== EXERCISE REQUIREMENTS ==
Copy only what lies from the line containing "Click View Details on the test project" through the line containing "How do I perform: Open" in the entries below, keeping both end lines exact and dropping every picture.

== Stored records ==
○ ○ ○ ○

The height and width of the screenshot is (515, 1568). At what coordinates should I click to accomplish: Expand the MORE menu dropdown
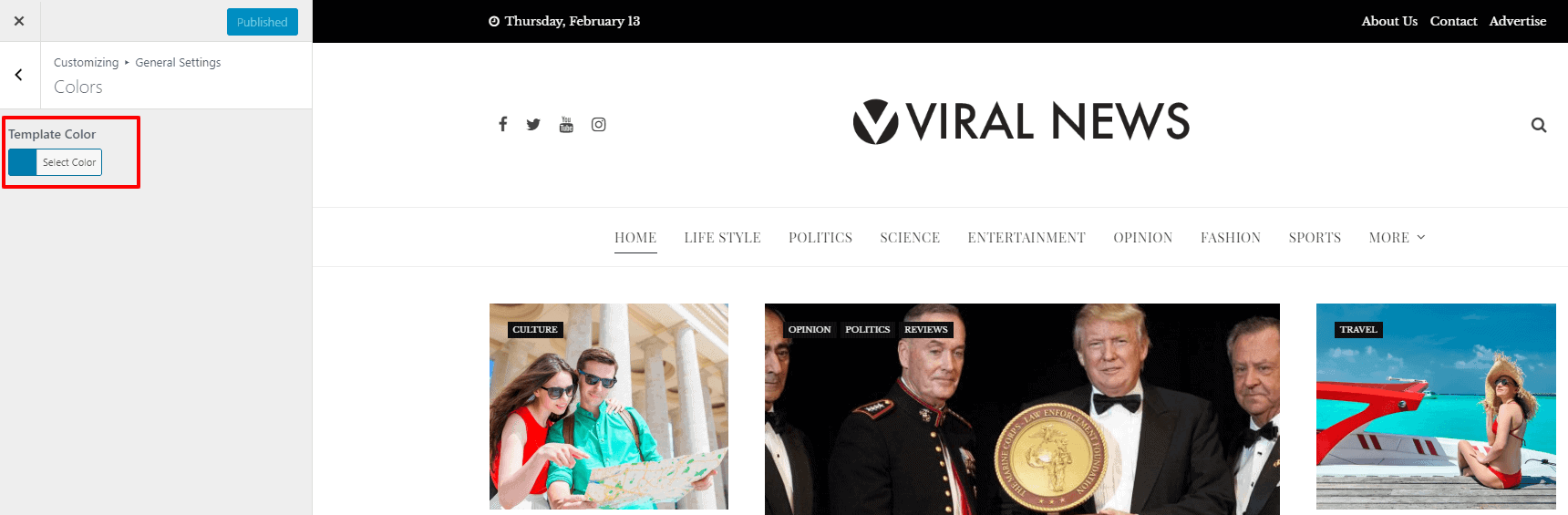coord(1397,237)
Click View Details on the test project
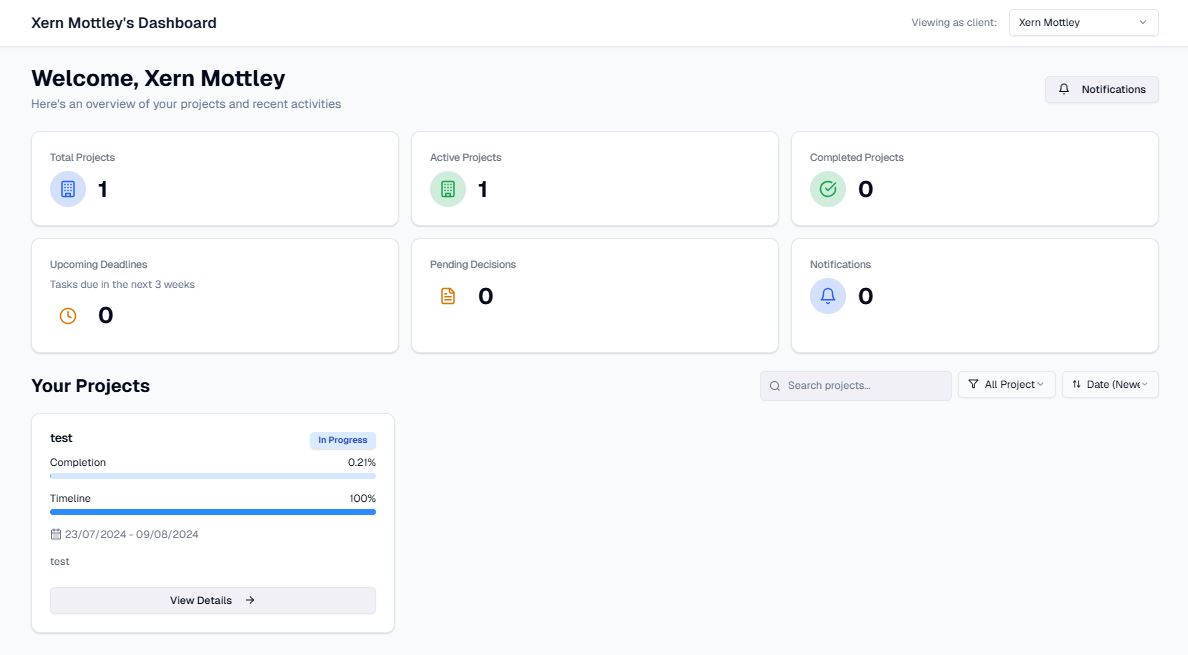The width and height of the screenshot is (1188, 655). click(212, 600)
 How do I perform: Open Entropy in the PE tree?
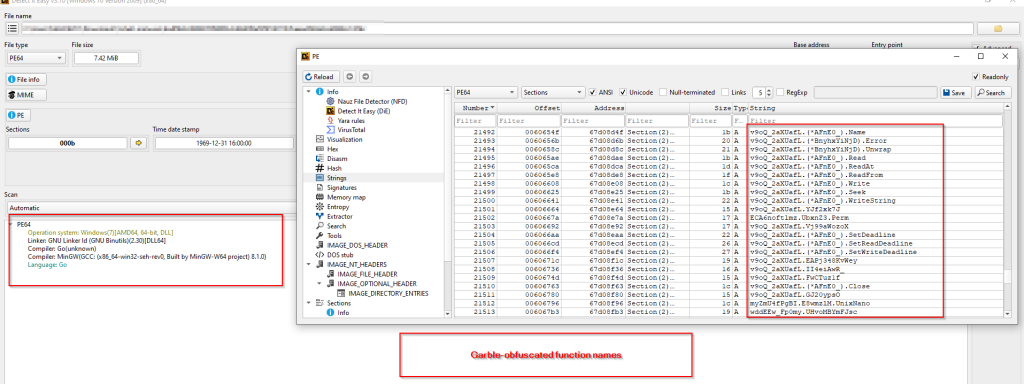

○ ○ ○ ○

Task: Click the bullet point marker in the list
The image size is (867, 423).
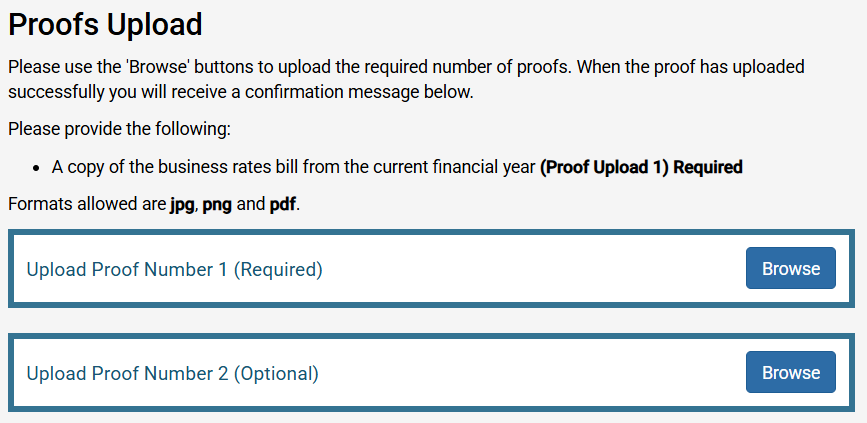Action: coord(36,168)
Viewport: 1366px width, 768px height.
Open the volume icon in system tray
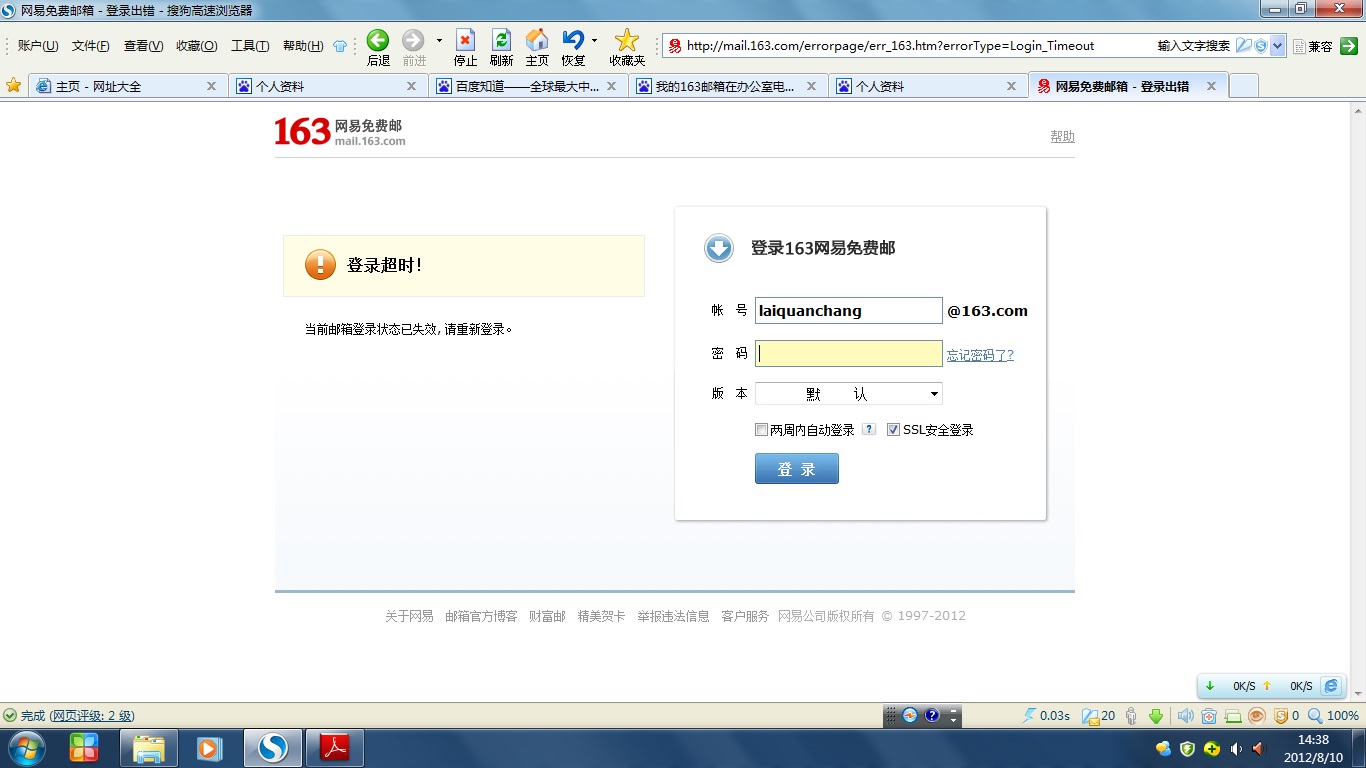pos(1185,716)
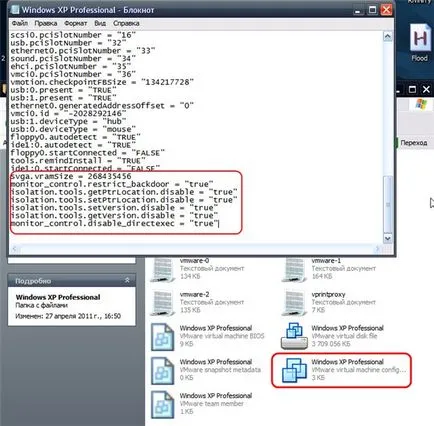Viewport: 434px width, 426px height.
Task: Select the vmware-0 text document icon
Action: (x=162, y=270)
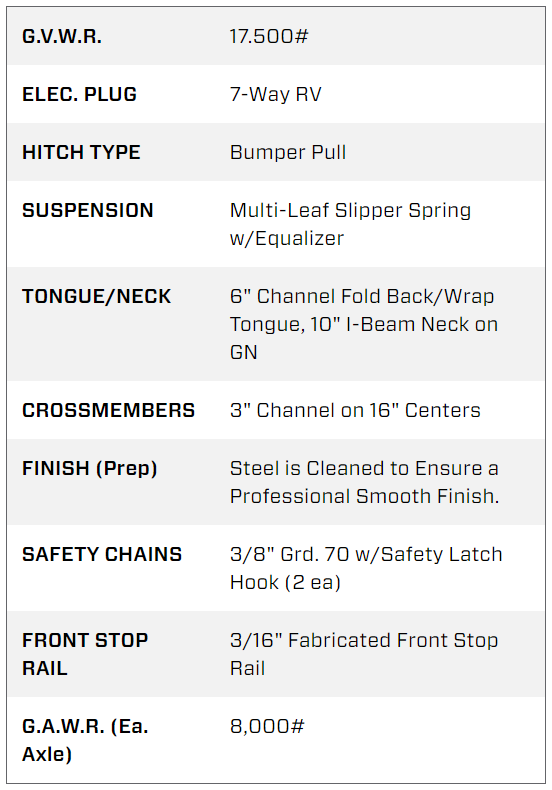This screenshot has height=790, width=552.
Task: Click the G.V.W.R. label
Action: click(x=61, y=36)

○ ○ ○ ○

== RESULT OF THIS EXERCISE ==
Click View Details on the test project
The width and height of the screenshot is (1188, 655). click(212, 600)
 How do I perform: Open Entropy in the PE tree?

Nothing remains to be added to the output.